Thanks as always to Pirate’s Cove, Bacon Time and The Other McCain for the Rule Five links!
Moving right along: This popped up over the weekend. Excerpt:
U.S. troops in northern Syria came under artillery fire from Turkish positions on Friday but none were wounded, the Pentagon said, an incident that highlights the risks to U.S. troops as Turkey wages an offensive against U.S.-allied Kurdish militia.
“The explosion occurred within a few hundred meters of a location outside the Security Mechanism zone and in an area known by the Turks to have U.S. forces present,” Navy Captain Brook DeWalt, a Pentagon spokesman, said in a statement.
DeWalt said that all U.S. troops were accounted for after the incident near Kobane, Syria late on Friday.
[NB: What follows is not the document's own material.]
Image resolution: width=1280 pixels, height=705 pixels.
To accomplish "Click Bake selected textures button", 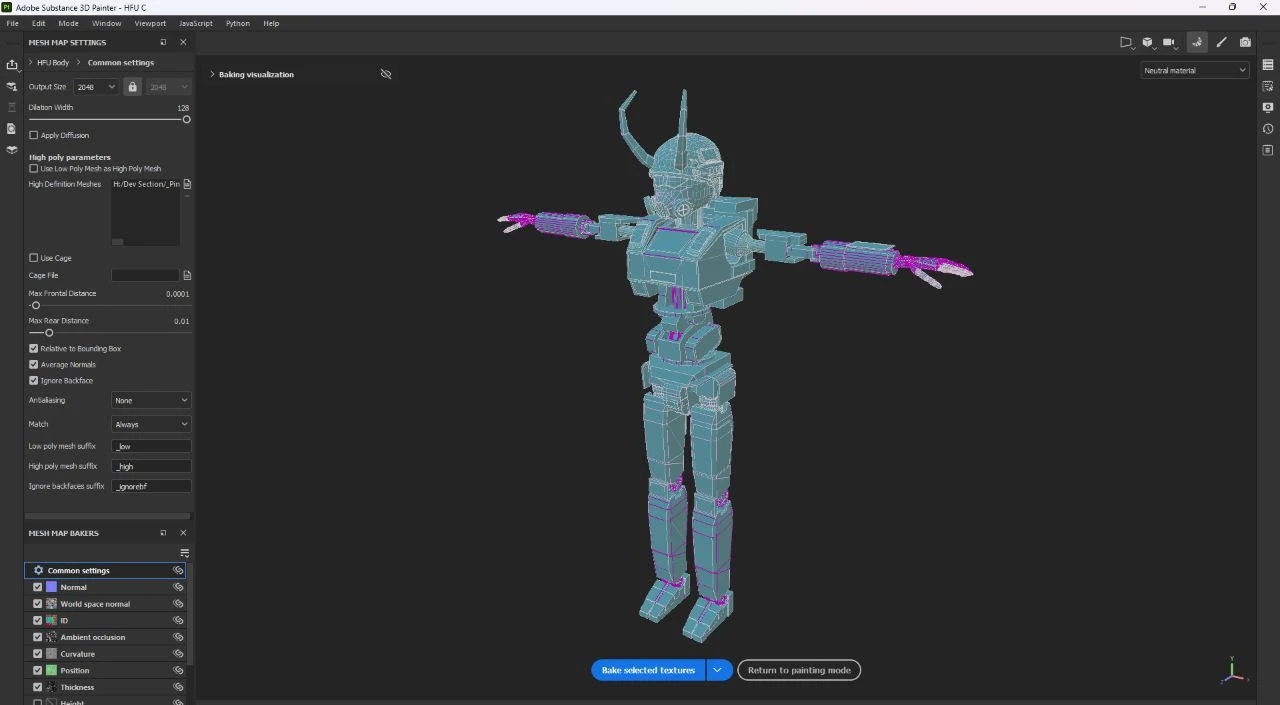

U.S. troops have not withdrawn from Kobane, he said.
Turkey’s Defense Ministry said it had taken all measures to ensure that no U.S. base was damaged while it responded to harassment fire that originated near a U.S. base close to Kobane.
“The firing was ceased as a result of the issue being relayed to us by the U.S.,” the ministry said in a statement.
U.S. forces have had a successful partnership with Kurdish YPG militia in Syria to oust the Islamic State group.
In the movie version of Tom Clancy’s Hunt for Red October, there’s a great scene where the late Fred Thompson, playing a U.S. Navy admiral in charge of a carrier task group, rushes to the flight deck to see the wreck of an F-14 that tried to crowd a Soviet Bear away from the task group and, damaged, crashed on landing. Thompson as the admiral snaps angrily, “This thing will get out of control. It will get out of control and we’ll be lucky to live through it.”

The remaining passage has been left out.